Wednesday 2 September 2009

Jason Andrew


(from "Jazzland") © Jason Andrew


(from "Jazzland") © Jason Andrew


(from "Jazzland") © Jason Andrew


(from "Jazzland") © Jason Andrew


(from "Jazzland") © Jason Andrew


(from "Jazzland") © Jason Andrew


(from "Jazzland") © Jason Andrew


(from "Jazzland") © Jason Andrew


Jason Andrew Graduated from International Center of Photography in 2007 in Documentary Photography and Photojournalism Program


“Jazzland”

“On August 29th of 2005, the world watched in horror as Hurricane Katrina made landfall in Louisiana, causing the levee system in New Orleans to fail and flooding over 80% of the city. I was one of the millions of people sat glued to the television as the citizens of New Orleans waited on the roofs of their flooded homes, abandoned and trapped, victims of America’s largest natural disaster.

Two years later, I found myself sliding under a rusted steel gate, about to take a journey into a park few people knew existed. Recently used as a parking lot for FEMA trailers, Jazzland, New Orleans’ Six Flags amusement park, now sat deserted. Only the sound of my footsteps and heartbeat could be heard as I walked through the open front entrance of the park, weary of rabid dogs and my own imagination, which would play tricks on me all day.

While I went to New Orleans intending to photograph people, the loneliness and solitude of the apocalyptic scenes I found at Jazzland drove me to document the once thriving amusement park situated in this beleaguered region of New Orleans. Jazzland is unique, completely different from the rest of the destruction around New Orleans. The park causes chills to rise up your spine as you walk into stores still stocked with souvenirs and stuffed animals, their eyes following you around the room like ghosts from the past. Covered in dirt and mold, the stuffed animals look like abandoned souls left to rot, forgotten memories of someone’s childhood.

The fact that these relics were left behind lent a feeling of preservation to the park which, contrasted by the pervasive decay, created an ominous vision of a nuclear holocaust; whole rides and stores were intact and infested with the pungent smell of rotting clothes festering around every corner. Wondering through Jazzland felt like living an eerie dream, a visual nightmare, one that I continued to relive every time I ventured back into the park.

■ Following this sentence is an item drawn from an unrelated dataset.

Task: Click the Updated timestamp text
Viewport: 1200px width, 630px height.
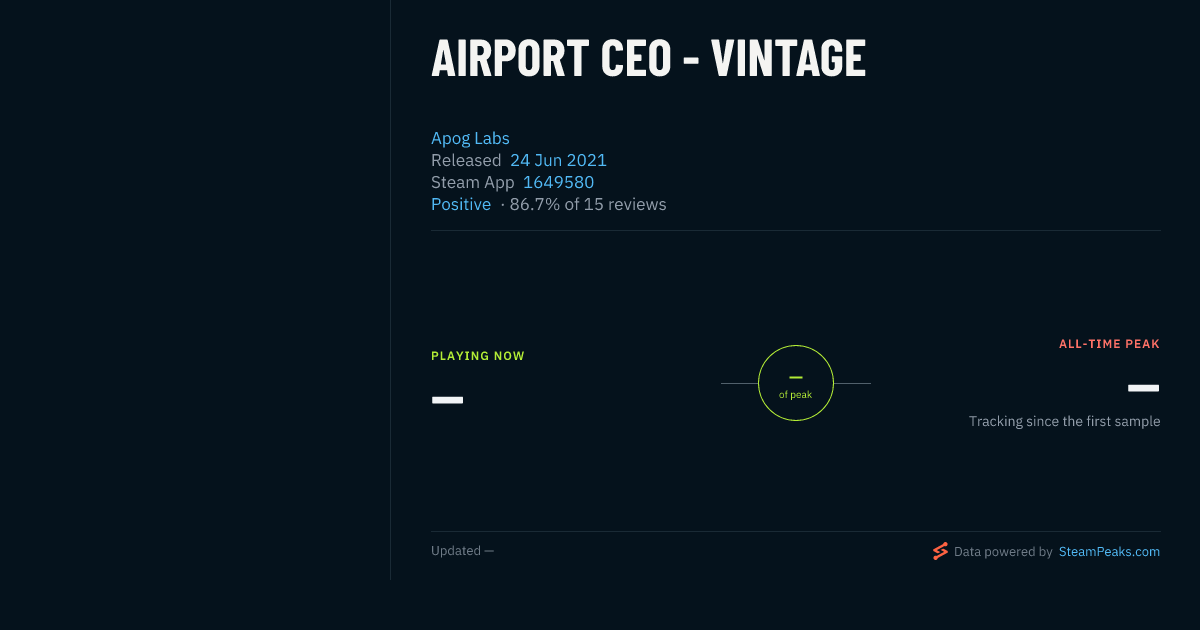Action: (462, 551)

The decaying skeleton is a physical manifestation to the pain and misery suffered by the people of New Orleans. The park remains untouched; ready to open it’s arms to swarms of children on a sweet summer day that never came. The swamp begins to pierce the grounds of the park, slowly reclaiming the land it was built on. Only the lonely sounds of crickets and the wind can now be heard inside a park that was once filled with the screams of laughter and joy; a relic of Hurricane Katrina and a symbol of our inability to recover from this unnatural disaster.”